De maneira imediata, o que a população sentirá com a mudança será a fluidez do trânsito ou a reorganização da feira, a sua racionalização. Com isso a maioria concluirá que o pior foi superado e tudo está resolvido. Porém esse aspecto é apenas a ponta do iceberg, temos grandes riscos envolvidos e potenciais ameaças ao conteúdo da feira, a sua essência, o de ser uma atividade pública, acessível e democrática.
O modelo escolhido pode ser uma PPP, Parceria Público Privada, nos moldes de um shopping, o modelo mais comentado na cidade. Arrendando a grife “feira da sulanca” aos investidores por um longo período de tempo, uma concessão de prazo dilatado. Nesse caso, correremos o risco de só sentir o impacto negativo quando talvez for tarde demais.
Afinal o ciclo de mobilidade social que marca a Feira será perdido. Atualmente o pequeno feirante consegue com pouco investimento inserir-se na atividade, vai reinvestindo seu lucro na sua produção e consumindo os insumos no comércio local, dinamizando a economia da cidade, nos mais diversos setores. Porém, se a gestão da Feira passar diretamente para as mãos da iniciativa privada, sem nenhuma contrapartida social, sem nenhuma obrigação como preservação desses elementos, ela lentamente excluirá os pequenos comerciantes e fechará as portas aos neófitos na atividade.

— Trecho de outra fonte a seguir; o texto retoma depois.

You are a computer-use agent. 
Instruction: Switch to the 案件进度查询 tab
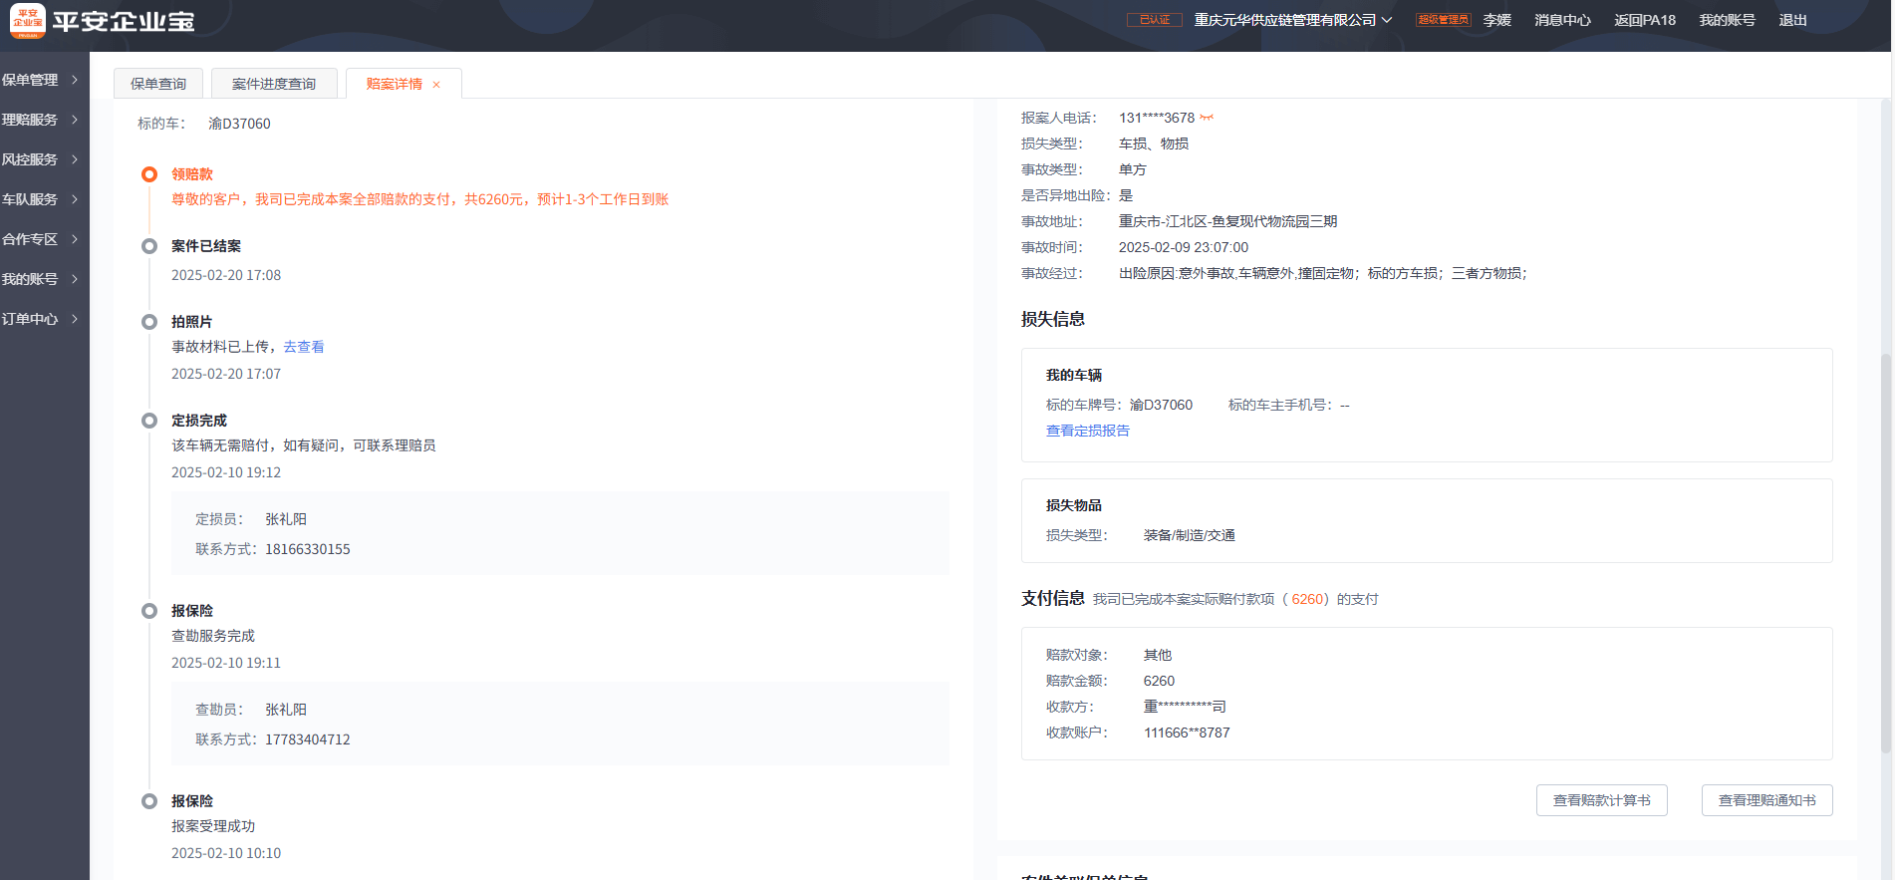[274, 84]

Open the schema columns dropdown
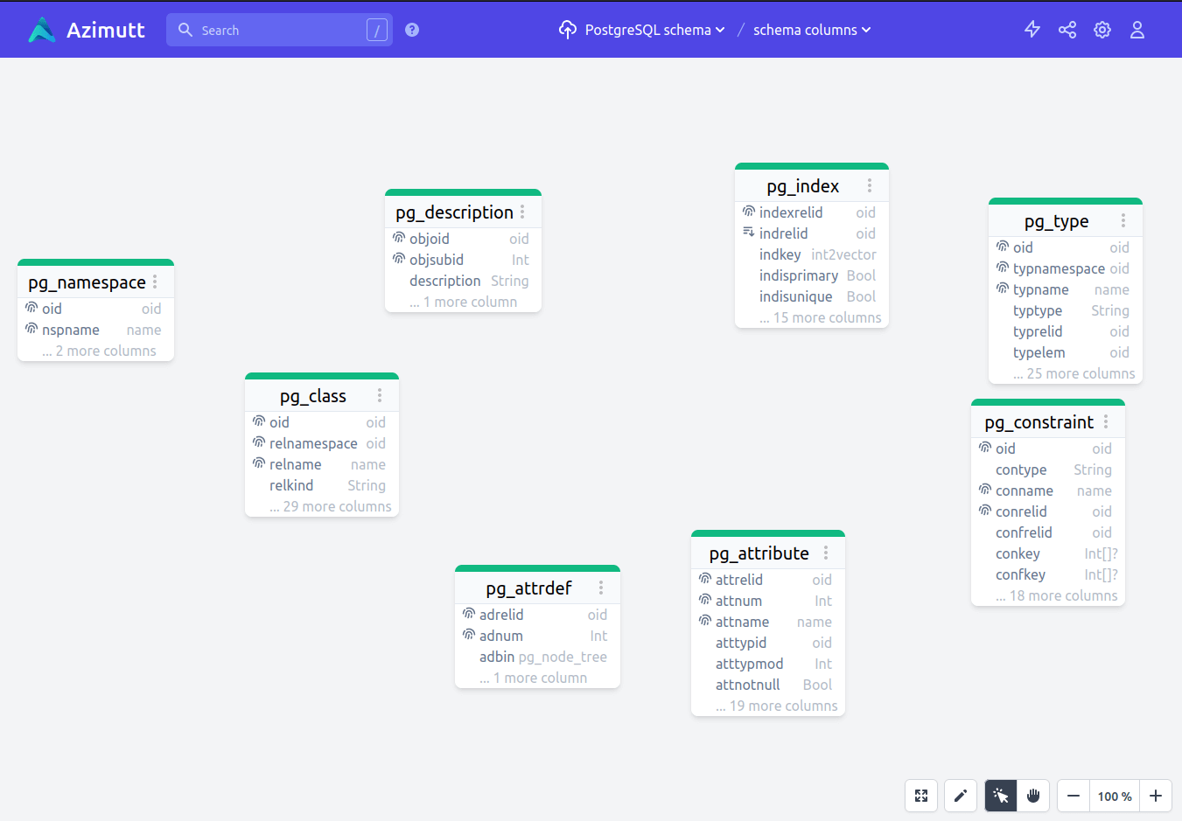tap(811, 29)
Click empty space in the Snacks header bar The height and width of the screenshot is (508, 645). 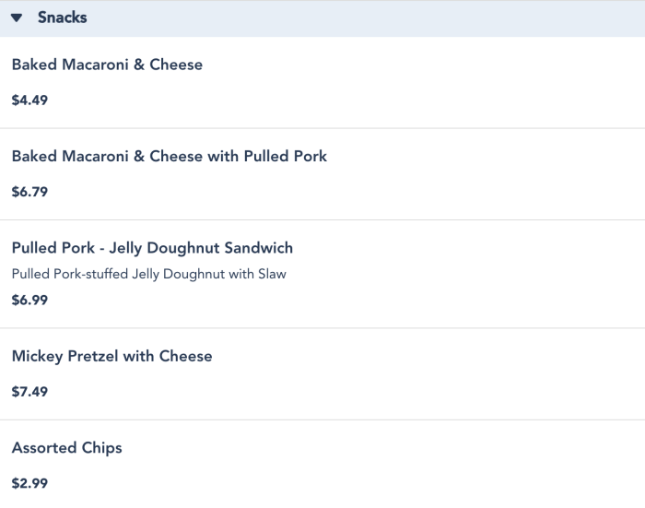click(x=369, y=18)
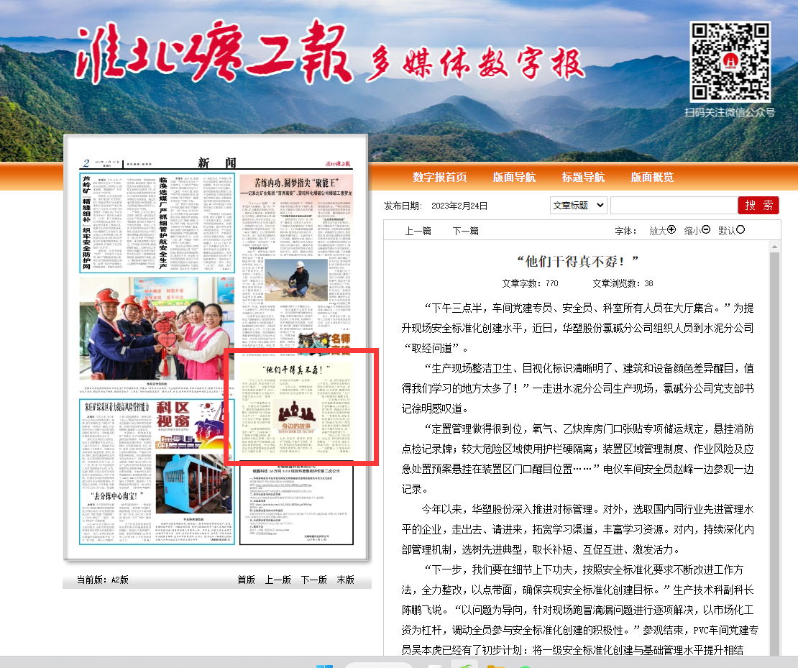798x668 pixels.
Task: Open 标题导航 in navigation bar
Action: click(583, 178)
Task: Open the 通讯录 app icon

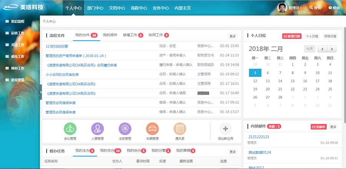Action: (x=180, y=129)
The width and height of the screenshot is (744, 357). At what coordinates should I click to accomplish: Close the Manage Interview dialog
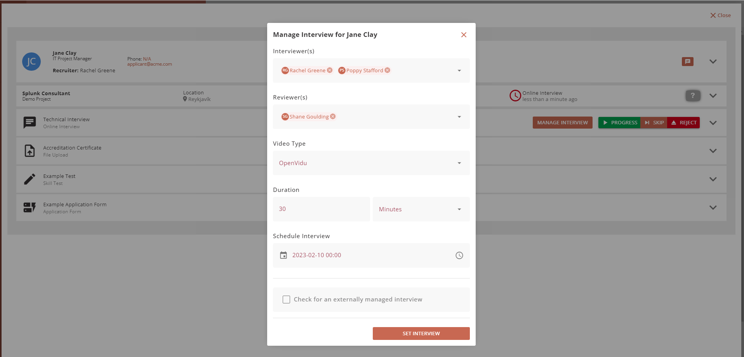point(463,35)
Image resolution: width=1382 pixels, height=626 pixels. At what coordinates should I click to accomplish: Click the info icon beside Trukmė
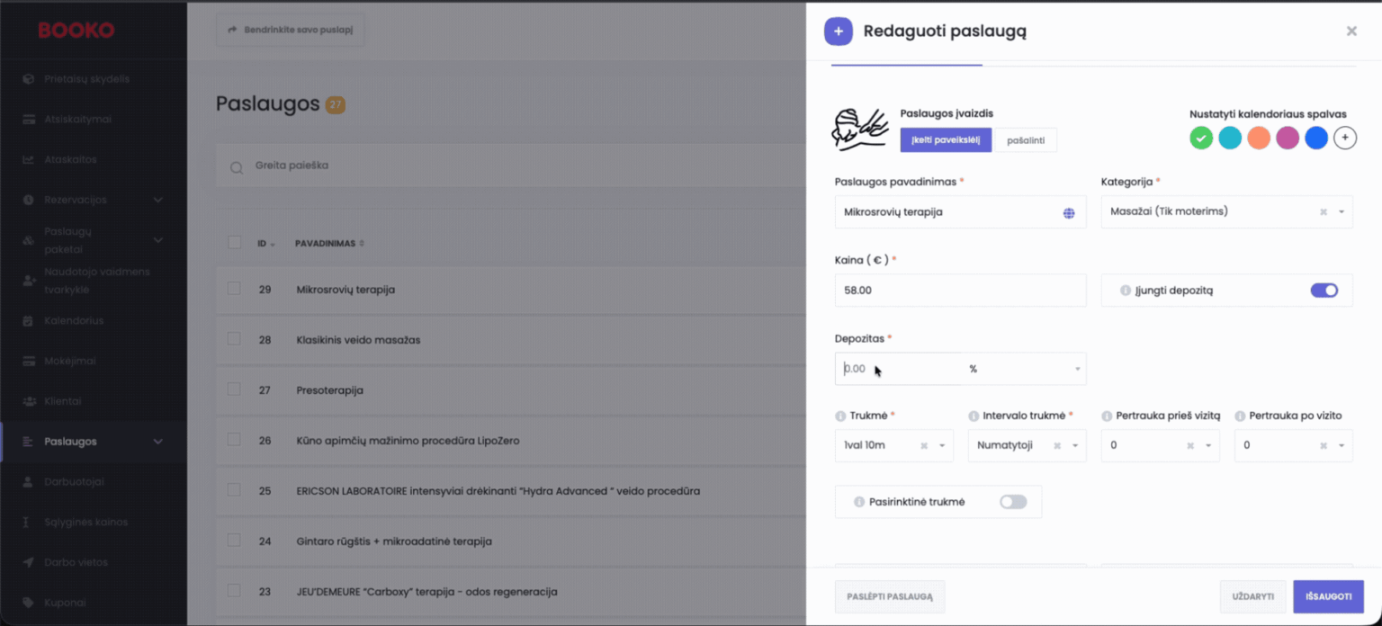tap(840, 416)
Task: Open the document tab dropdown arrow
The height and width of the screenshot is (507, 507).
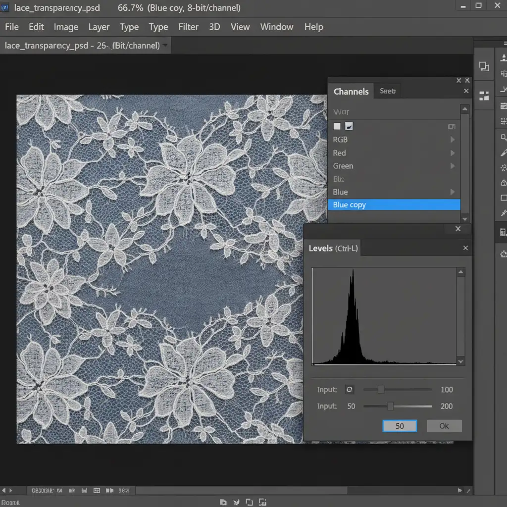Action: (165, 46)
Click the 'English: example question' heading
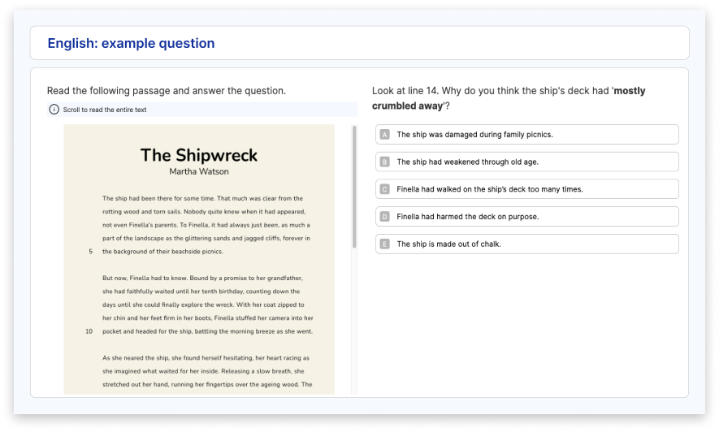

Já que os mesmos não poderão arcar com os custos do arrendamento dos espaços nos centros de compra, na prática elitizaríamos a sulanca e favoreceríamos a concentração de renda na mão dos grandes comerciantes. Para passar manteiga na venta do gato, colocaríamos os excluídos nos estacionamentos ou porões, que por não oferecerem conforto, são evitados pelo grosso dos compradores. Esses problemas já ocorrem em Santa Cruz do Capibaribe e poderão ser replicados aqui.
Se isso ocorrer, teremos ido de encontro às principais discussões sobre desenvolvimento endógeno travadas em escala mundial. Nós já temos consolidada uma atividade que várias nações investem grandes somas para tentar implantar, uma cadeia produtiva de base local. Todavia corremos o risco de por abaixo por imprudência, por falta de compromisso social e de uma visão econômica ampla, uma atividade que impacta na vida de milhares pessoas diretamente e comprometendo seriamente o futuro da cidade.
Estamos agora num daqueles momentos ímpares, as chamadas encruzilhadas da história, onde existem várias possibilidades de decisões que repercutirão fortemente sobre os destinos da coletividade e nas reputações dos atores políticos nas próximas gerações. Qualquer decisão tomada nos próximos dias será julgada pelas areias do tempo, que arrastarão os envolvidos à lama por terem cedido às pressões financeiras. ou içados aos píncaros da admiração coletiva pelo seu espírito público. Cada um dos envolvidos nessa discussão está, nesse momento, escolhendo com suas ações o seu lugar na história caruaruense.